Advisory ID: NCC-CSIRT-1811-056
Summary: Ukrainian cyber-experts have discovered a new attack that compromises victims’ VPN(Virtual Private Network) accounts to access and encrypt networked resources. The attack uses Vidar Malware(Vidar Stealer) to steal Telegram session data, which in the absence of configured two-factor authentication and a passcode, allows unauthorized access to the victim's telegram account and corporate account/network.

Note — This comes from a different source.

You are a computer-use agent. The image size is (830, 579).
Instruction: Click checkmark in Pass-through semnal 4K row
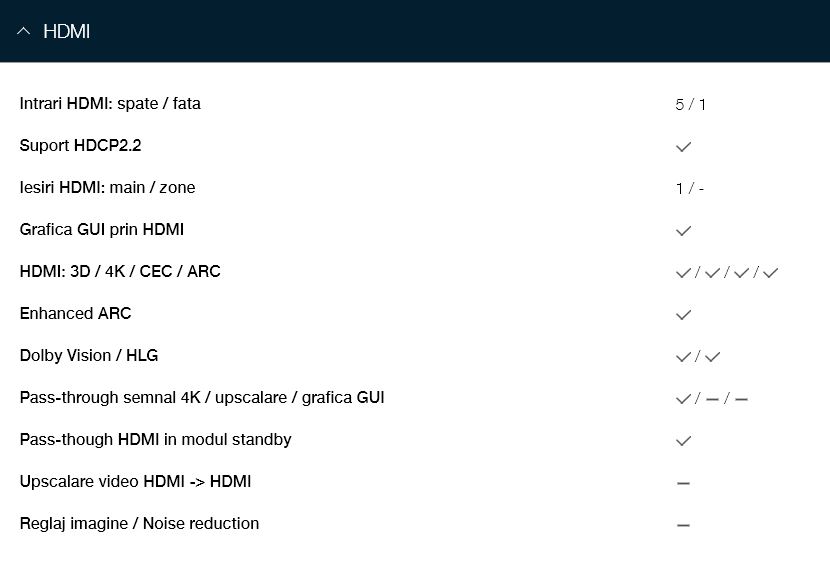pos(683,399)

Vulnerable Platform(s): IOS, Android, Linux, Mac and Windows Operating Systems
Threat Type: Malware
Description: The Ukrainian CERT alleged that a Somnia Ransomware was created to be used on Telegram that tricks users to download an installer that mimics 'Advanced IP Scanner' software which actually contains Vidar Malware. The installer infects the system with the Vidar stealer, which steals the victim's Telegram session data to take control of their account. The threat actors abuse the victim's Telegram account in some unspecified manner to steal VPN connection data (authentication and certificates).If the VPN account isn't protected by two-factor authentication passcode, the hackers use it to gain unauthorized access to the victim's employer's corporate network. Once inside, the intruders conduct reconnaissance work using tools like Netscan, Rclone, Anydesk, and Ngrok, to perform various surveillance and remote access activities then deploy a Cobalt Strike beacon, exfiltrating data using the Rclone program.
Consquences: Unauthorized access to users Telegram account and Corporate account to exfiltrate data.
Impact/Probability: HIGH/HIGH
Solution
- Use a two-factor authentication passcode to protect Telegram Account.
- Do not download unknown Advanced IP Scanner Software.